- [QUOTED TEXT]:

◇ ◇ ◇ ◇ ◇

[time-nuts] Lucent RFTFm-II-XO
Charles Steinmetz
csteinmetz at yandex.com
Thu Sep 22 16:04:19 EDT 2016
One additional point: Many ordinary PC sound cards do not have proper
input filtering, so anything as fast as a PPS pulse will cause severe
aliasing, even after it has been voltage-clamped to a level that will
not overload the ADC. (Thus my mention of LP filtering under pulse
conditioning.)
The sound cards that do have adequate input filtering generally use
rapid-cutoff filter alignments, which can ring like crazy -- very much
what you do not want when you are trying to use a pulse for timing.
So: Best to slow the pulse rise- and fall-times down so you are not
banging on the input filter (if present), or causing aliasing.
Best regards,
Charles
> Bill wrote:
>
>> If you could, would you see if you can take the pps out of your
>> lucent box and use it to sync the pc sound card clock via continuous
>> calibration for using SL for fx measurements. Maybe by lucent box
>> pps output is bad.

◇ ◇ ◇ ◇ ◇

- [WORK TO COMPLETE]:
1 - In the post about sound cards, why does the writer advise slowing down the rise and fall times of the pulse? Answer in one to three sentences.
2 - Answer these questions from the post about sound cards:
(a) What does a PPS pulse cause on many ordinary PC sound cards that lack proper input filtering?
(b) What kind of filter alignments do sound cards with adequate input filtering generally use?
(c) In the quoted message, what does Bill want the PPS from the Lucent box to sync?
3 - Resume the post about sound cards from the point where it stops.
The lines after this note have no part in the work here.

- [DATA]:
◇ ◇ ◇ ◇ ◇

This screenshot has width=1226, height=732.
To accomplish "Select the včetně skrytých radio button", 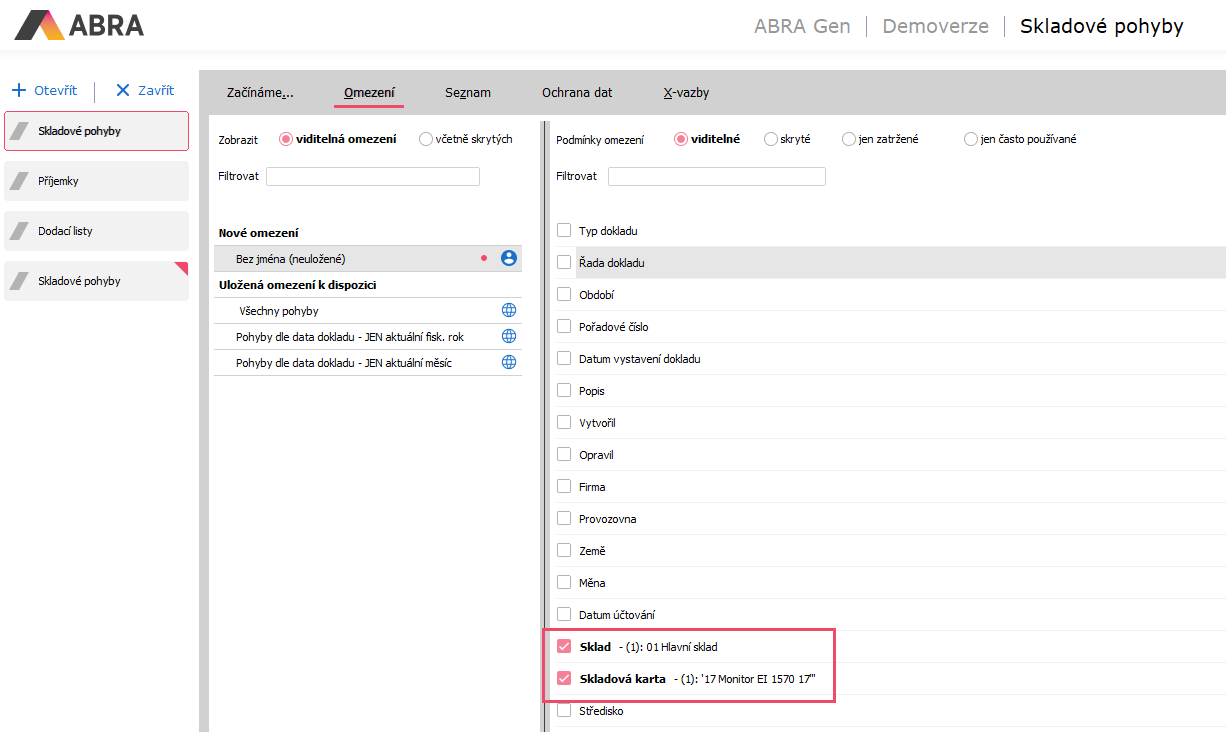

◇ ◇ ◇ ◇ ◇

- [ANSWERS TO THE EXERCISE]:
1 - On sound cards without proper input filtering, a pulse as fast as a PPS pulse causes severe aliasing. Cards that do have enough filtering usually use rapid-cutoff filters, and those can ring badly, which you don't want when using a pulse for timing.

2 -
(a) Severe aliasing.
(b) Rapid-cutoff filter alignments.
(c) The PC sound card clock.

3 -
>
> The PPS directly out of most GPSDOs is too fast for sound cards. But
> once you stretch it, there is another problem. Assuming 5v logic, and
> knowing that the sound card is AC coupled, the leading edge of the
> (assumed positive-going) pulse will produce a 5v spike that decays over
> a time period that depends on the post-capacitor DC resistance inside
> the sound card. It might decay fully (back to 0v) during the pulse, or
> less than that.
>
> The falling edge of the pulse will generate a negative-going spike with
> a peak negative voltage of [decayed voltage after leading edge minus
> 5v]. This could be anywhere from just slightly negative to the full
> logic supply (if the post-capacitor voltage decays fully before the
> falling edge occurs). The same would be true for 3.3v logic,
> substituting "3.3" for "5" above.
>
> These peak voltages are way outside the input range of most sound cards,
> so the positive spike is almost certainly going to overload the ADC,
> with unpredictable (and, very likely, unfortunate) results.
>
> At the very least, you will need some sort of sound-card oscilloscope
> program so you can see what the sound card is actually capturing. Then
> you can start shaping your trigger pulses (with voltage clamping and
> possibly LP filtering) to give predictable and stable results.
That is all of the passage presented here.